▸ Exercise aim: Write the entries below again, precisely as they appear.

====================

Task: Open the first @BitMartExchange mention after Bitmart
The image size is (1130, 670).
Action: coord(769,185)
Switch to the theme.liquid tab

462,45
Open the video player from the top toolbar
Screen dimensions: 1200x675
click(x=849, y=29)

====================

▸ Reply to the exercise:
Task: Open the first @BitMartExchange mention after Bitmart
The image size is (1130, 670).
Action: coord(769,185)
Switch to the theme.liquid tab

462,45
Open the video player from the top toolbar
Screen dimensions: 1200x675
click(x=849, y=29)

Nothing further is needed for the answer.